• [Metin bölümü]:
Kaynak: Ahmed Kuddûsî(ks) – Fon Matbaası, Ankara-1983, M.A.K.,
Eshâb-ı kiramdan Abdullah b. Ömer'in bildirdiğine göre: Peygamberimiz «Ümmetimin, her asırda hayırlıları beş yüzdür, Ebdal'ı da, kırktır.
Ne Beş yüzler, eksilir, ne de, Kırklar.
Ne zaman, Kırklardan birisi ölürse, yüce Allah, Beş yüzlerden birisile, Onun yerini doldurur.» buyurdu.
«Yâ Resûlallâh! Onların, ne gibi işler işlediklerini de, bize haber ver!» dediler.
Peygamberimiz :
«Onlar, zulüm ve haksızlıklarını gördükleri kimseleri, bağışlarlar;
Kötülüklere karşı, iyilik yaparlar;
Yüce Allâhın, kendilerine verdiği ihsanlardan, birbirlerine ihsanda bulunurlar.» buyurdu.
Eshab-ı kiramdan Abdullah b. Mes'ud'un, Peygam-berimizden rivayetine göre de :
Yüce Allah'ın kullarından, Üç yüzünün kalbleri, Âdem aleyhisselâmın kalbi üzeredir.
Kırkının kalbleri, Musa aleyhisselâmın kalbi üzeredir.
Yedisinin kalbleri, İbrahim aleyhisselâmın kalbi üzeredir.
Beşinin kalbleri, Cebrail aleyhisselâmın kalbi üzeredir.

• [Veri kümesi]:
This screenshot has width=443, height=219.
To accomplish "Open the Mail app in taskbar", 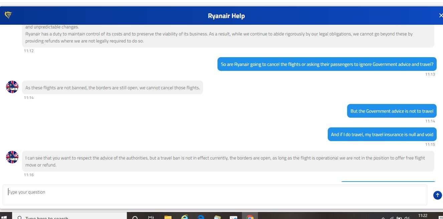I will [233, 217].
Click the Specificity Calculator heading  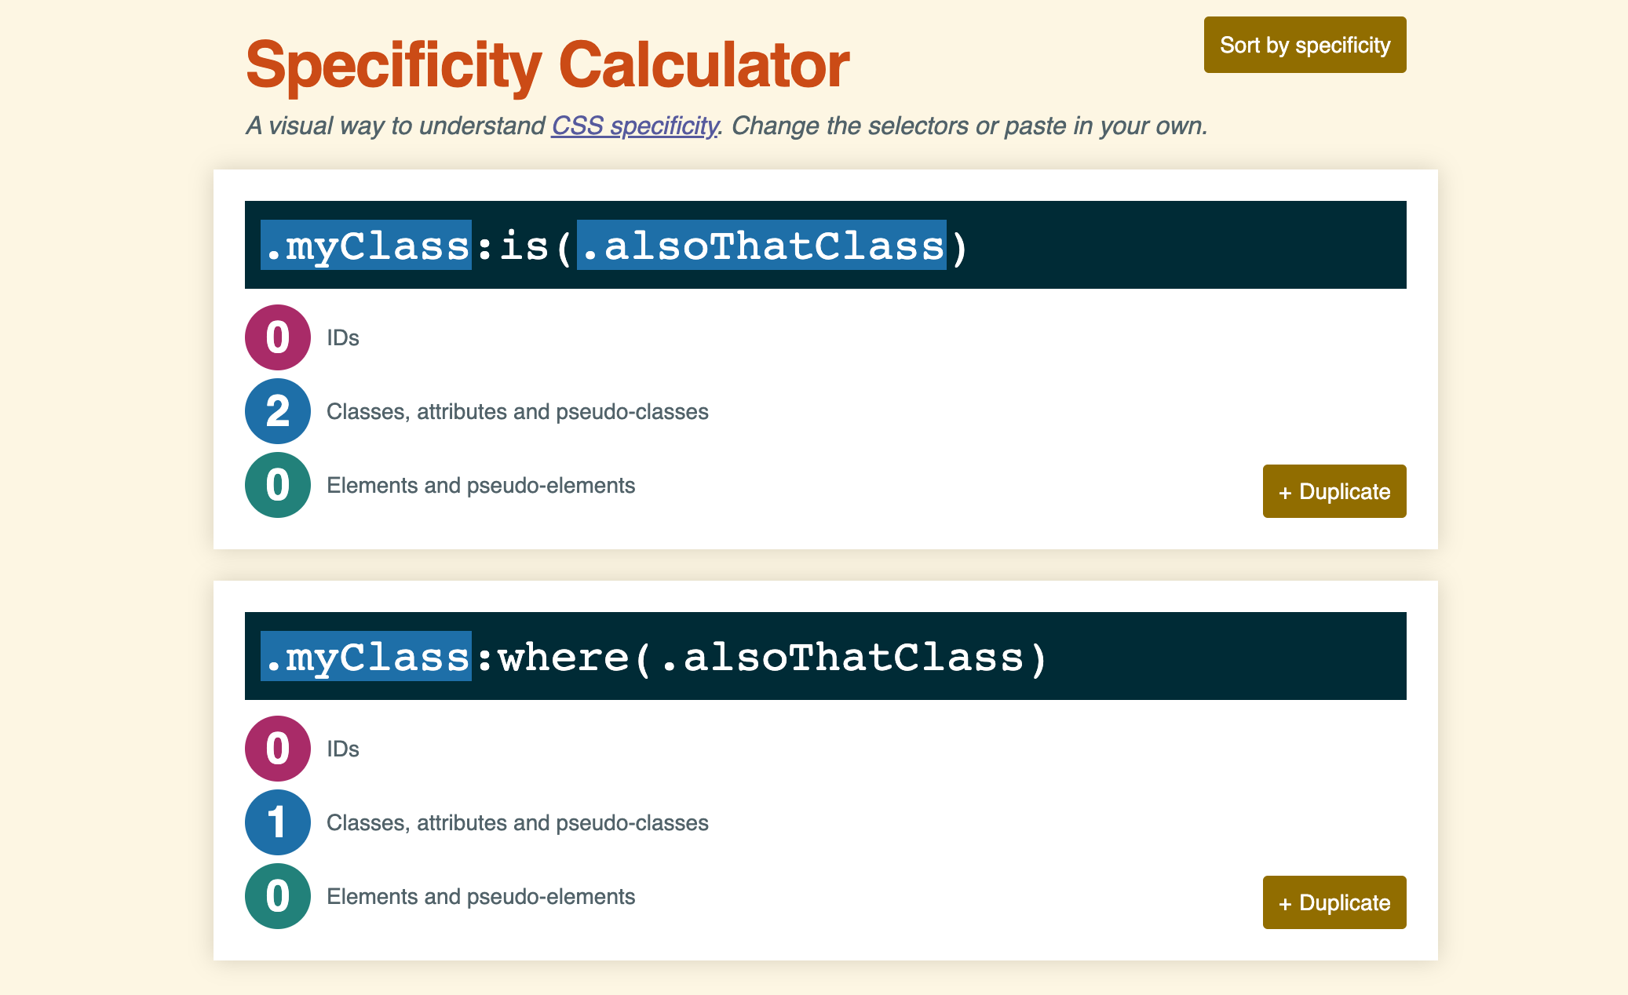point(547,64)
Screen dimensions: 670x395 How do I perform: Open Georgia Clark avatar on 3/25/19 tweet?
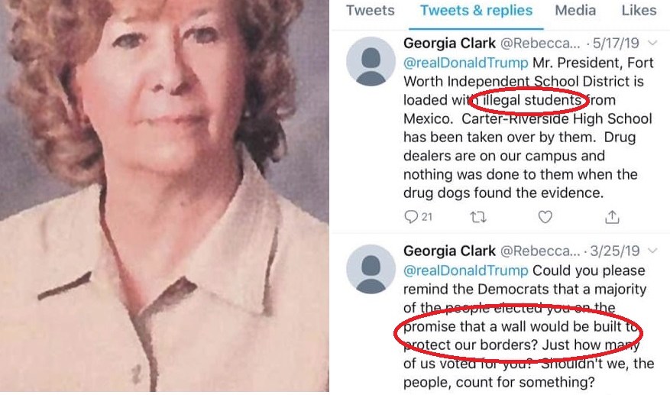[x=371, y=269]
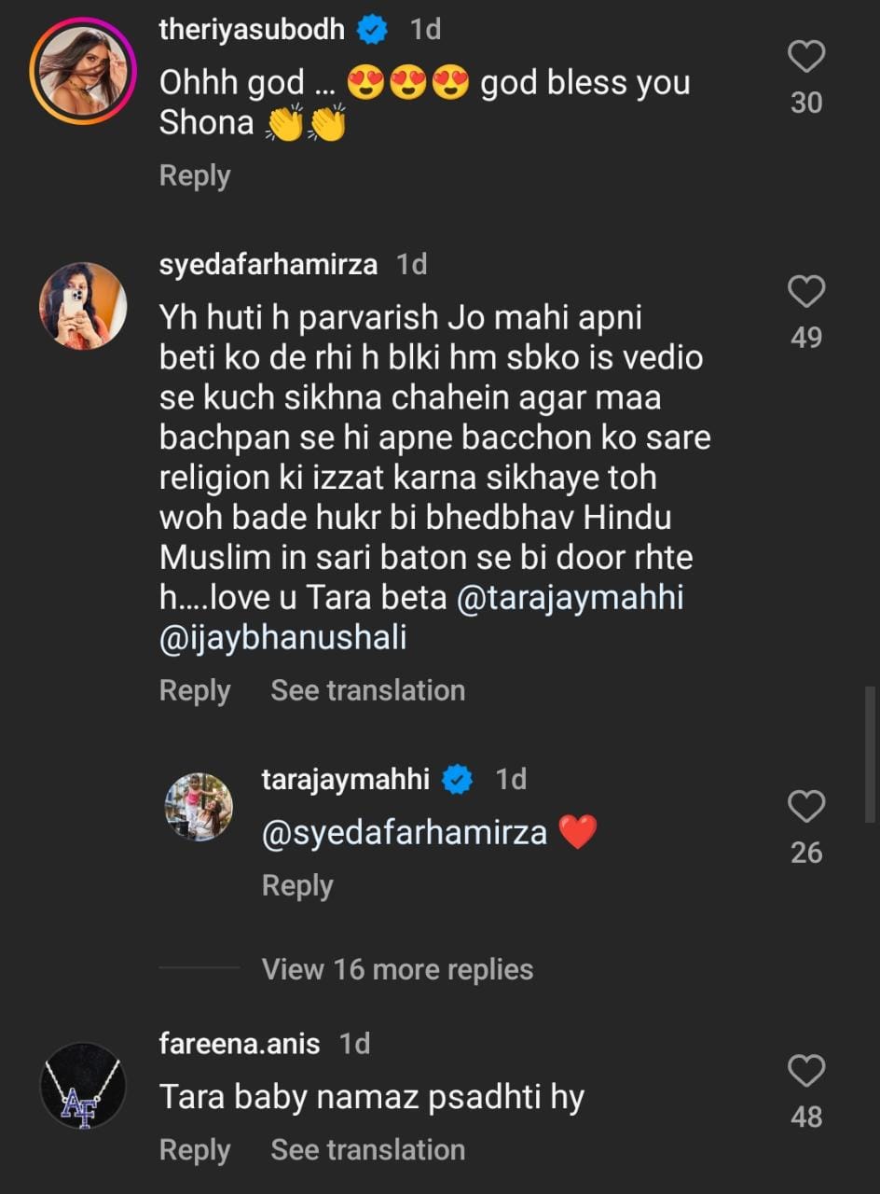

• [Yazılı görevler]:
a. Metne göre Kırklardan biri öldüğünde onun yeri nasıl doldurulur?
b. Metinde Abdullah b. Mes'ud'un rivayetinde, bazı kulların kalplerinin kimin kalbi üzere olduğu söyleniyorsa o isimlerin hepsini sıralayın.
Liste, metinle ilgisi olmayan ayrı bir malzemedir.

• [Eksiksiz cevaplar]:
a. Yüce Allah, Beş yüzlerden biriyle onun yerini doldurur.

b. Âdem aleyhisselâm, Musa aleyhisselâm, İbrahim aleyhisselâm, Cebrail aleyhisselâm.